RECORDS FOR PROCESSING –

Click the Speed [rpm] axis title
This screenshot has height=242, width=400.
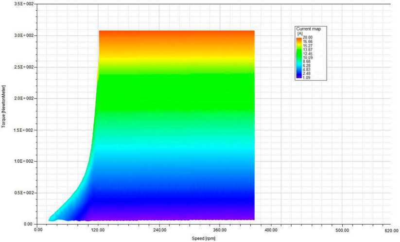pyautogui.click(x=204, y=239)
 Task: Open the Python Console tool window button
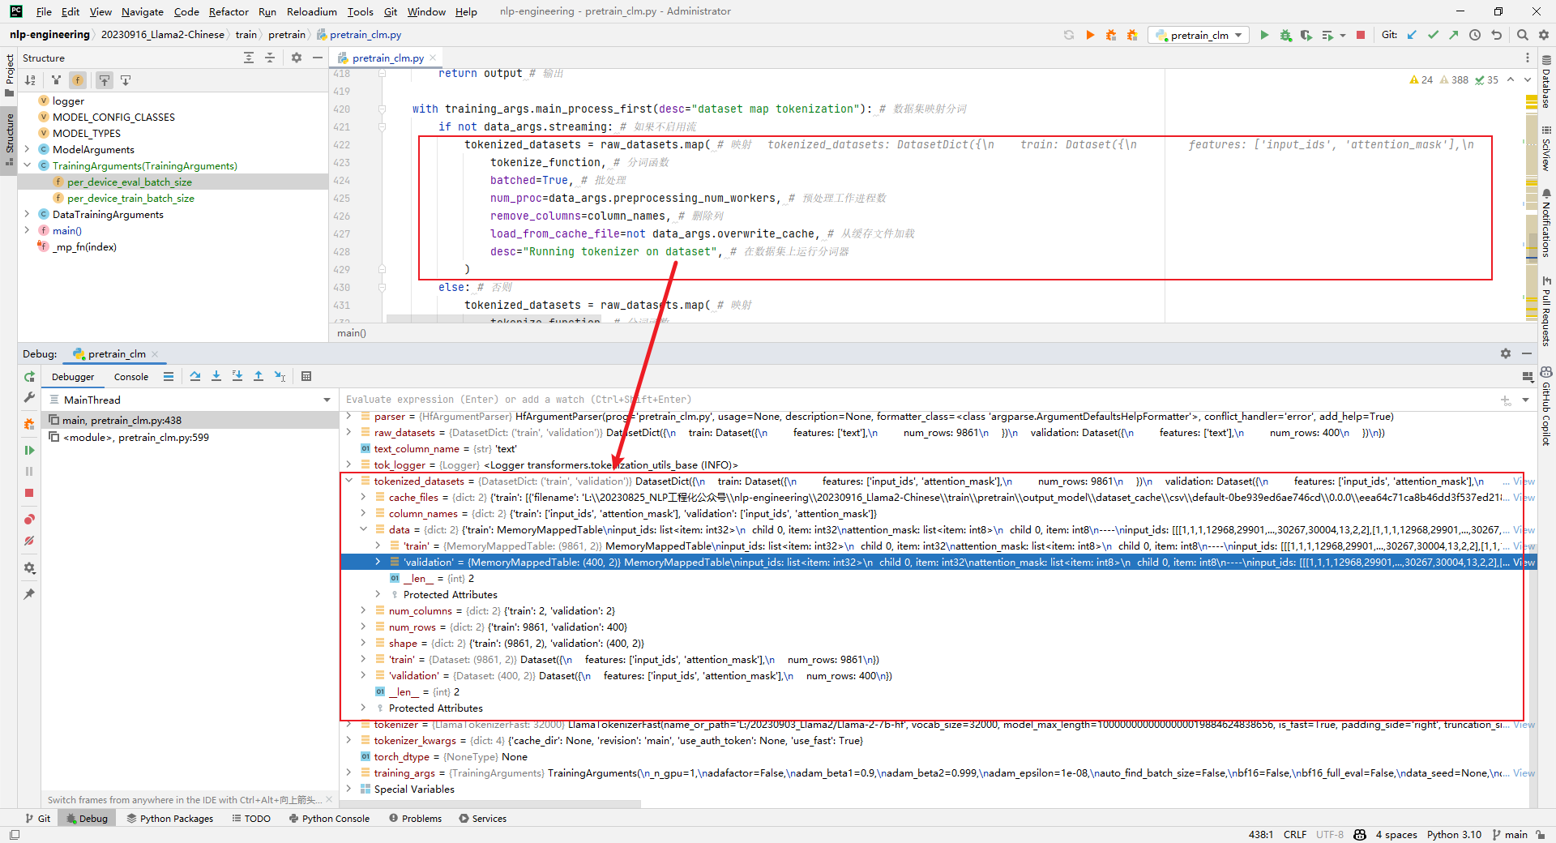click(x=329, y=819)
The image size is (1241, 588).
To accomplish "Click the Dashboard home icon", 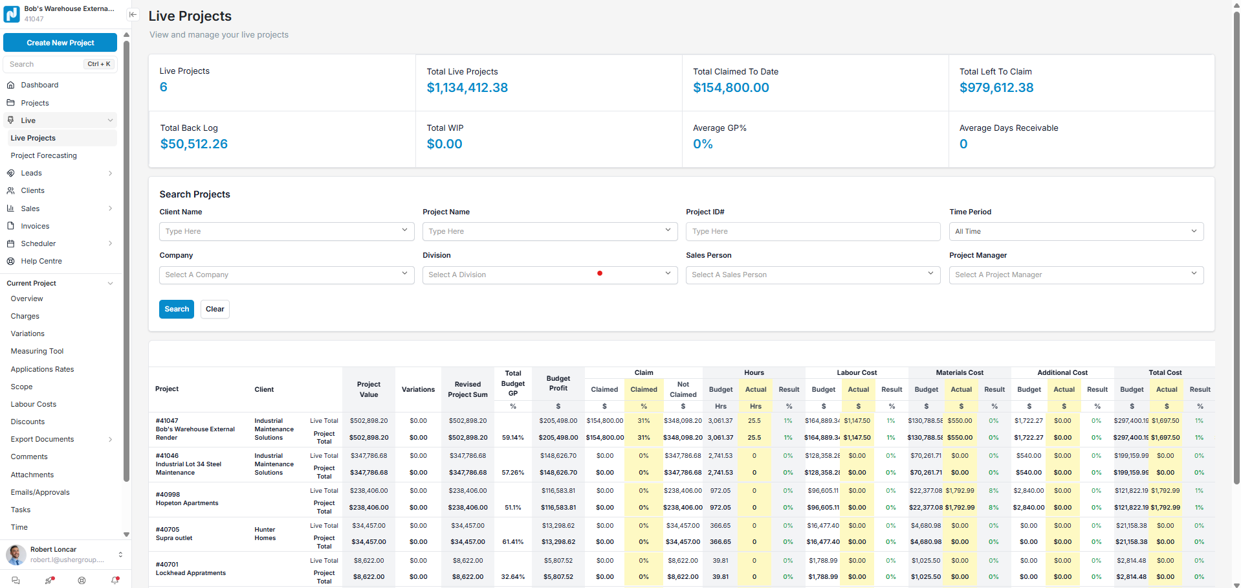I will pos(10,85).
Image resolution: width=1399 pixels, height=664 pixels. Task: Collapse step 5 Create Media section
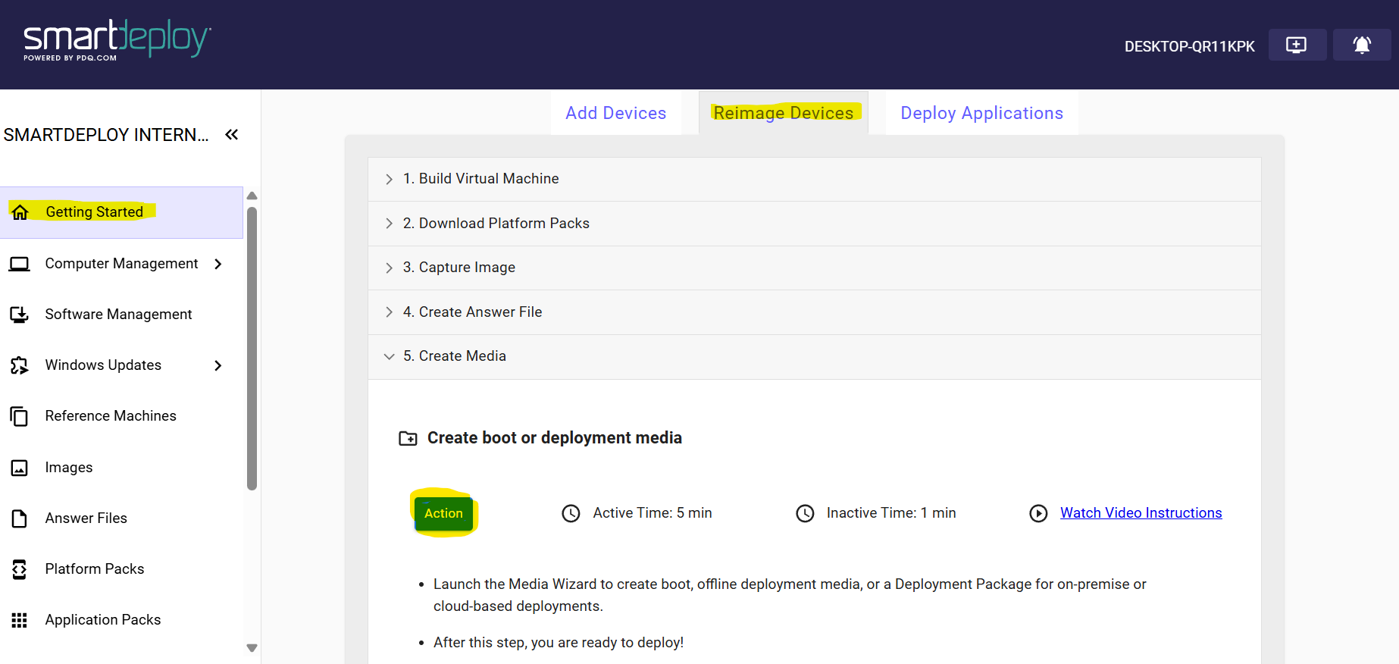click(x=389, y=356)
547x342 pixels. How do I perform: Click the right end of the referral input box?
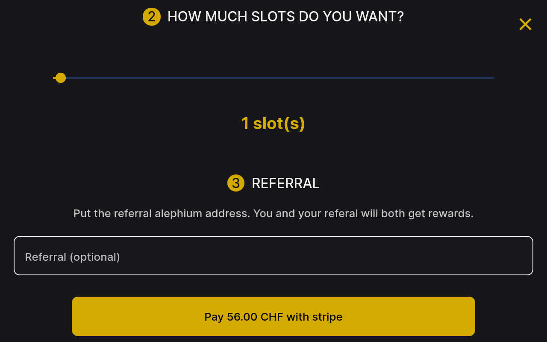[x=523, y=256]
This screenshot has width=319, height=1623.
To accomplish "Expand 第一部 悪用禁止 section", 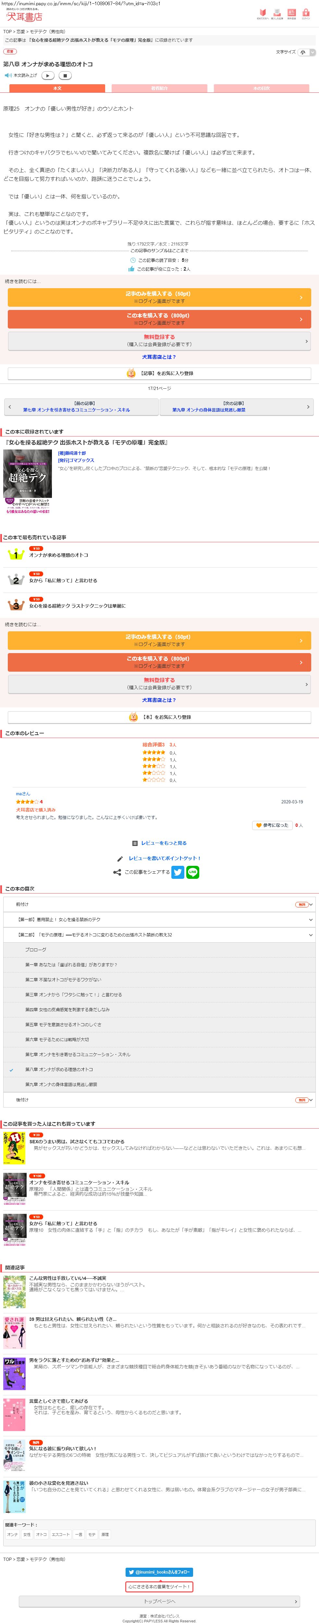I will tap(159, 919).
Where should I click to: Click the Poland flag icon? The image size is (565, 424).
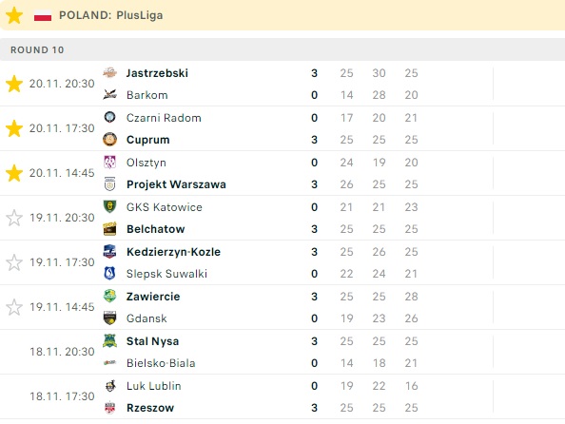pos(43,16)
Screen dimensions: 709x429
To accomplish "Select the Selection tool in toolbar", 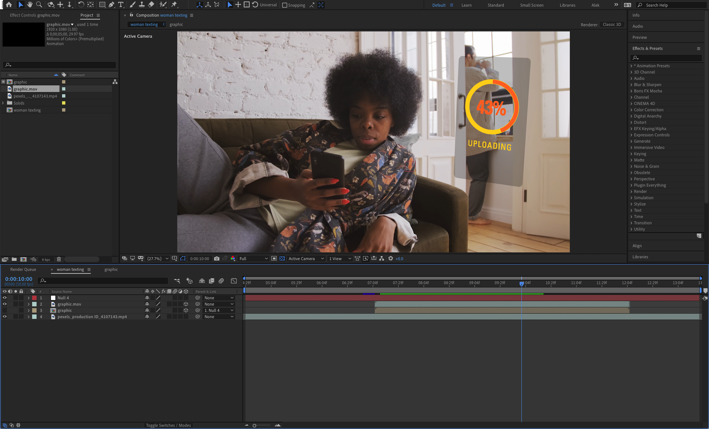I will click(19, 5).
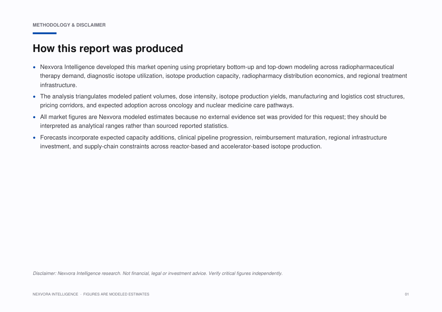The image size is (442, 312).
Task: Click the italic disclaimer line
Action: point(157,273)
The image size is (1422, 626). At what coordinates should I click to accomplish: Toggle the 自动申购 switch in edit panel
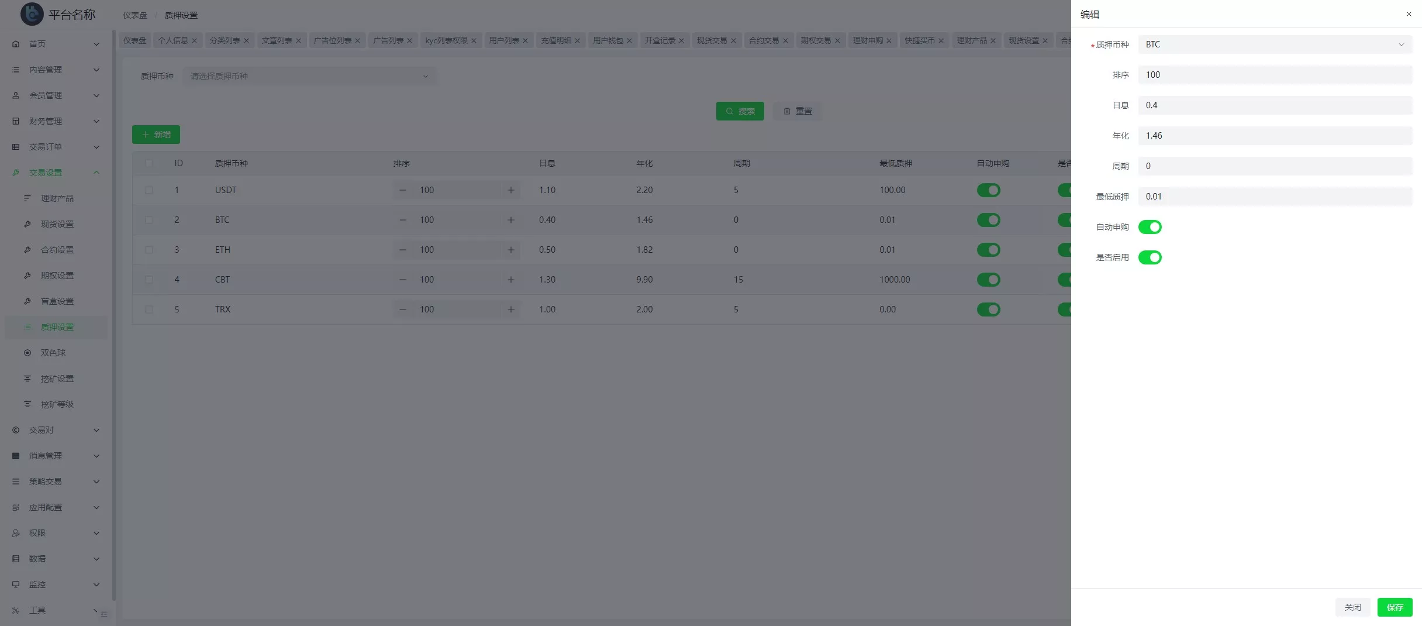pyautogui.click(x=1150, y=227)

GIVEN PROBLEM –
Retype everything from the line that contains "The image size is (1422, 626)." down to the end of the lines, leaving the pictures out of your answer.

THE ANSWER –
The image size is (1422, 626). At what coordinates should I click to accomplish: Toggle the 自动申购 switch in edit panel
pyautogui.click(x=1150, y=227)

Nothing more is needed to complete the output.